** DATA FOR THE TASK follows **

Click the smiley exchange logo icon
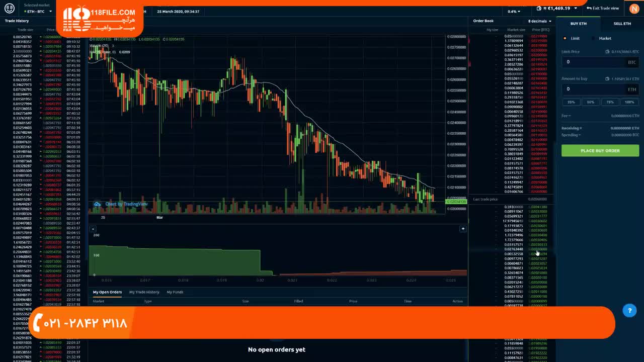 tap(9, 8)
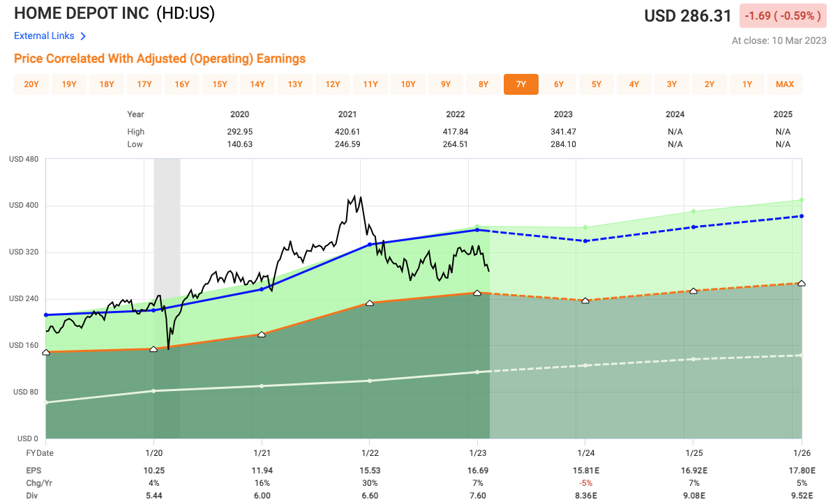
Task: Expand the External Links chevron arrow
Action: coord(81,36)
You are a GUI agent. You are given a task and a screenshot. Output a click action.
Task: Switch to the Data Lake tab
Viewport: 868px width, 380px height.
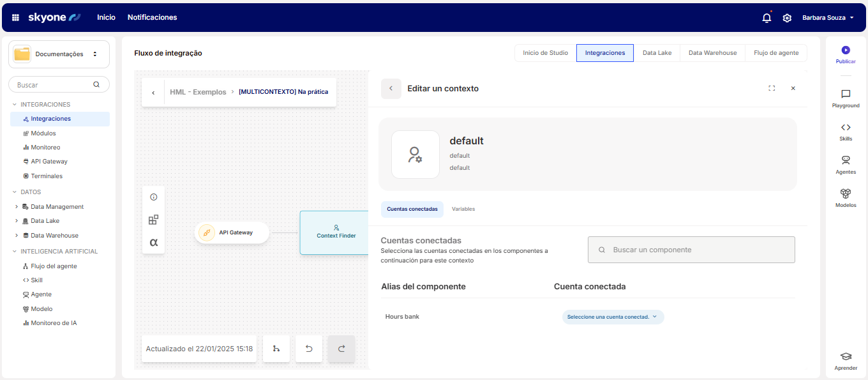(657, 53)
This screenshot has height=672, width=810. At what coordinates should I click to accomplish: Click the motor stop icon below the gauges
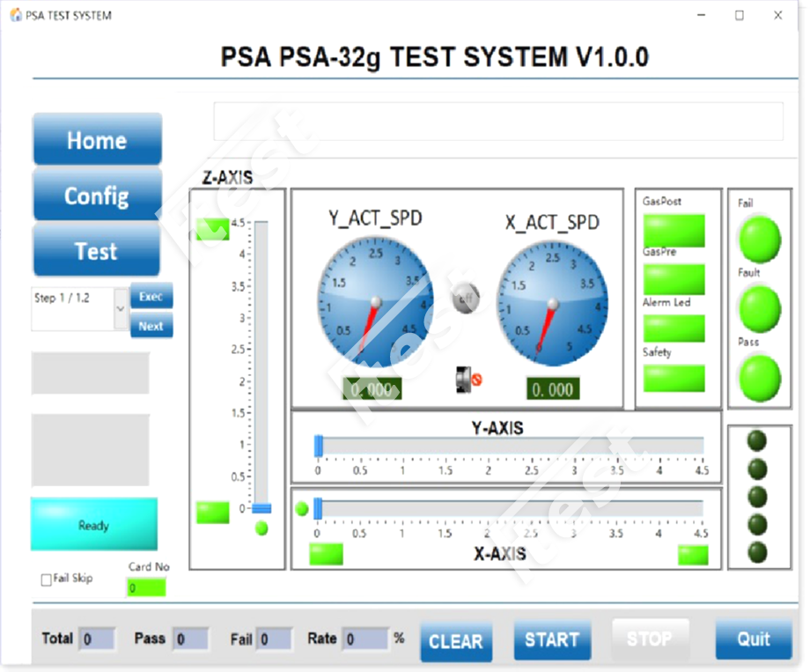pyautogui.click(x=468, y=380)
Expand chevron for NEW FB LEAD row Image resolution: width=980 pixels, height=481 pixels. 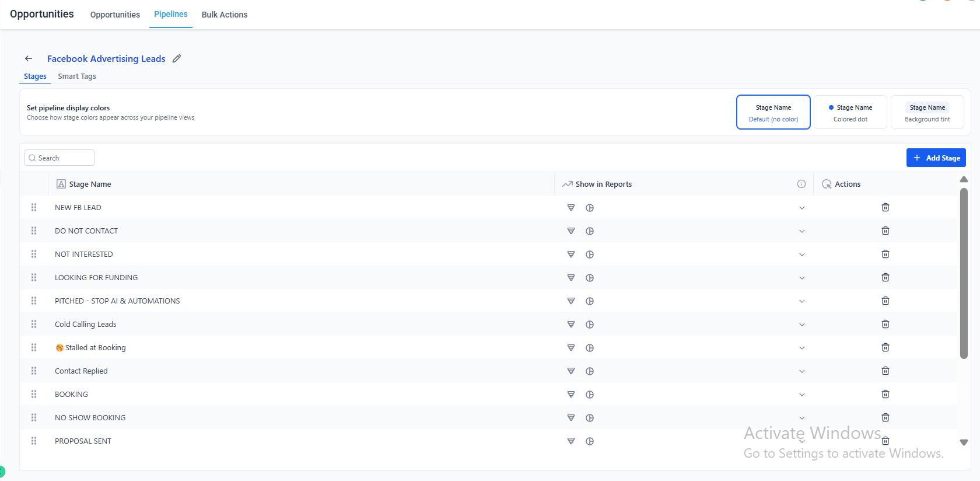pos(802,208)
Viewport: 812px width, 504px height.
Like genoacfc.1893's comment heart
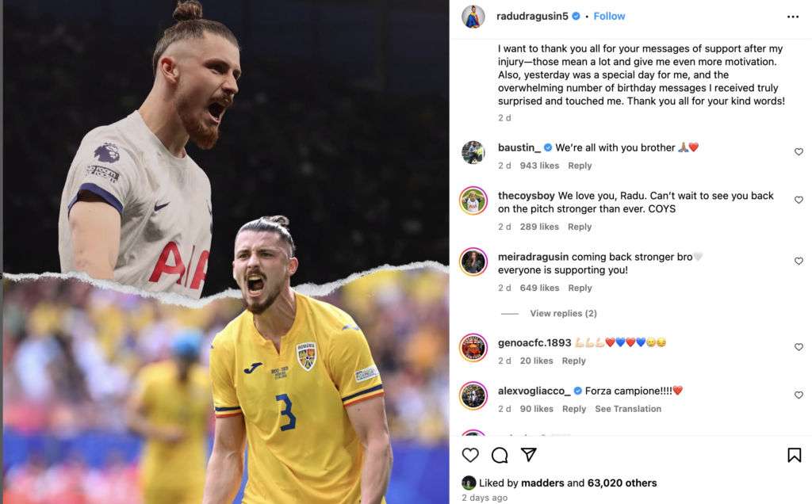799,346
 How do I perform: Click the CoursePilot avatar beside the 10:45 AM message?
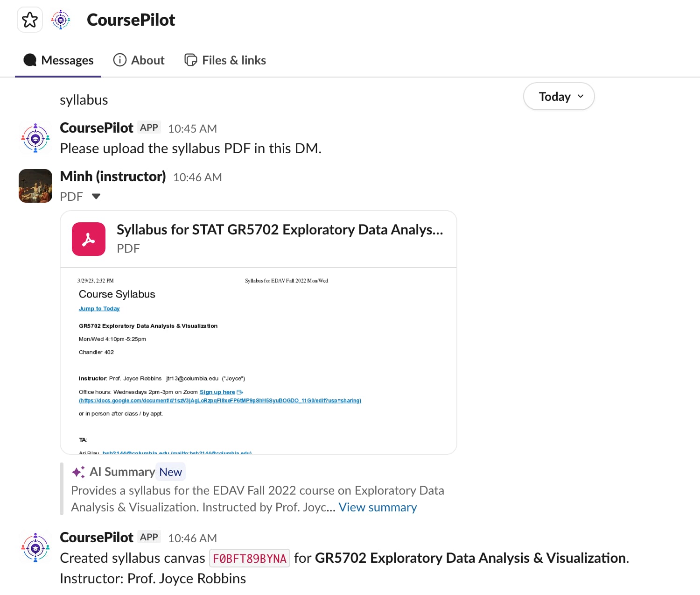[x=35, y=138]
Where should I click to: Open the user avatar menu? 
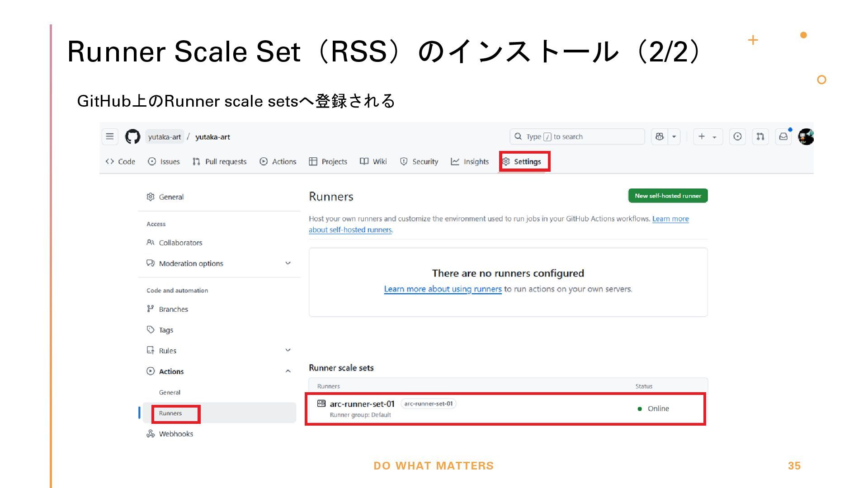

** End of DATA FOR THE TASK **

**AIM OF THE TASK:**
All lines from the one holding "Like genoacfc.1893's comment heart" through the last line of the entries, and nothing else, are to be output exactly; leave out the pictures.

**SOLVED PROBLEM:**
Like genoacfc.1893's comment heart
799,346
 How do I perform: Click the CoursePilot avatar beside the 10:45 AM message?
[x=35, y=138]
Where should I click to: Open the user avatar menu? 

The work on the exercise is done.